TO DO ->
Every word of the data must be reproduced in your reply exactly.
RECORDS FOR THIS EXERCISE Block Start
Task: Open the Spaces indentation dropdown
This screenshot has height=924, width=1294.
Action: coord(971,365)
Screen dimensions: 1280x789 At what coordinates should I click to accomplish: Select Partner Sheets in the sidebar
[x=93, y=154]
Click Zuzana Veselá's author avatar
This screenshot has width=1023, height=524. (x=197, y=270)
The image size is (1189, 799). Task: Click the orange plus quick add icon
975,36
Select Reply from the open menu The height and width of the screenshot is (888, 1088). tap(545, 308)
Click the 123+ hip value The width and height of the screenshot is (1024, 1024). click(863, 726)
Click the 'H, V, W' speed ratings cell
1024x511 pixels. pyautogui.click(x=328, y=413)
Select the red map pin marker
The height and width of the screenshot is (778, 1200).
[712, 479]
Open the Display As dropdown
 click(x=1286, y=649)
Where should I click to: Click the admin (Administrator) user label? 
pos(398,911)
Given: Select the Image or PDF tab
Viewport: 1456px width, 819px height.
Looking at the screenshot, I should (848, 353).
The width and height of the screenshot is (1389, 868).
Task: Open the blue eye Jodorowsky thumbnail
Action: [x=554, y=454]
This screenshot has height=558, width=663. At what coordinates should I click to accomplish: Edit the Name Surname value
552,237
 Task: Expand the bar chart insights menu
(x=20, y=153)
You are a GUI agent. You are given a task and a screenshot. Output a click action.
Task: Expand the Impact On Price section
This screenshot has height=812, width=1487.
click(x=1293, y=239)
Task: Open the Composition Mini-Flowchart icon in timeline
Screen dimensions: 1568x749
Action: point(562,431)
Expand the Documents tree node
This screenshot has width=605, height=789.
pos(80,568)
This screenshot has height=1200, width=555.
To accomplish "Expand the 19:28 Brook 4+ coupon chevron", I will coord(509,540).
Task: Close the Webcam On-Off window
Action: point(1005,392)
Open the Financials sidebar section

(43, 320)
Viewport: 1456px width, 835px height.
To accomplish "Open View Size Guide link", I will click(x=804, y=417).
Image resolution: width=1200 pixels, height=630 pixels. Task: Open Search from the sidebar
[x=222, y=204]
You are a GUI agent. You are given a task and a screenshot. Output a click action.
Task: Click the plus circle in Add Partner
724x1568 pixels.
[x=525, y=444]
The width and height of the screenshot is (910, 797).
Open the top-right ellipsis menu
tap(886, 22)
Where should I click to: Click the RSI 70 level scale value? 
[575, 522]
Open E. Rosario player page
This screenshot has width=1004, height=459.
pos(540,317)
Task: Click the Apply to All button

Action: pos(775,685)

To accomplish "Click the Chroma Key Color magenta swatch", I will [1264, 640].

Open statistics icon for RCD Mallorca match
RECORDS FOR THIS EXERCISE Block End
ANSWER BELOW ->
Task: Open the Spaces indentation dropdown
This screenshot has height=924, width=1294.
Action: coord(971,365)
Screen dimensions: 1280x789 At what coordinates should I click to accomplish: Select Partner Sheets in the sidebar
[x=93, y=154]
Click Zuzana Veselá's author avatar
This screenshot has width=1023, height=524. (x=197, y=270)
The image size is (1189, 799). Task: Click the orange plus quick add icon
975,36
Select Reply from the open menu The height and width of the screenshot is (888, 1088). tap(545, 308)
Click the 123+ hip value The width and height of the screenshot is (1024, 1024). click(863, 726)
Click the 'H, V, W' speed ratings cell
1024x511 pixels. pyautogui.click(x=328, y=413)
Select the red map pin marker
The height and width of the screenshot is (778, 1200).
[712, 479]
Open the Display As dropdown
 click(x=1286, y=649)
Where should I click to: Click the admin (Administrator) user label? 
pos(398,911)
Given: Select the Image or PDF tab
Viewport: 1456px width, 819px height.
Looking at the screenshot, I should (848, 353).
The width and height of the screenshot is (1389, 868).
Task: Open the blue eye Jodorowsky thumbnail
Action: [x=554, y=454]
This screenshot has height=558, width=663. At what coordinates should I click to accomplish: Edit the Name Surname value
552,237
 Task: Expand the bar chart insights menu
(x=20, y=153)
You are a GUI agent. You are given a task and a screenshot. Output a click action.
Task: Expand the Impact On Price section
This screenshot has height=812, width=1487.
click(x=1293, y=239)
Task: Open the Composition Mini-Flowchart icon in timeline
Screen dimensions: 1568x749
Action: point(562,431)
Expand the Documents tree node
This screenshot has width=605, height=789.
pos(80,568)
This screenshot has height=1200, width=555.
To accomplish "Expand the 19:28 Brook 4+ coupon chevron", I will coord(509,540).
Task: Close the Webcam On-Off window
Action: point(1005,392)
Open the Financials sidebar section

(43, 320)
Viewport: 1456px width, 835px height.
To accomplish "Open View Size Guide link", I will click(x=804, y=417).
Image resolution: width=1200 pixels, height=630 pixels. Task: Open Search from the sidebar
[x=222, y=204]
You are a GUI agent. You are given a task and a screenshot. Output a click action.
Task: Click the plus circle in Add Partner
724x1568 pixels.
[x=525, y=444]
The width and height of the screenshot is (910, 797).
Open the top-right ellipsis menu
tap(886, 22)
Where should I click to: Click the RSI 70 level scale value? 
[575, 522]
Open E. Rosario player page
This screenshot has width=1004, height=459.
pos(540,317)
Task: Click the Apply to All button

Action: pos(775,685)

To accomplish "Click the Chroma Key Color magenta swatch", I will [1264, 640].

Open statistics icon for RCD Mallorca match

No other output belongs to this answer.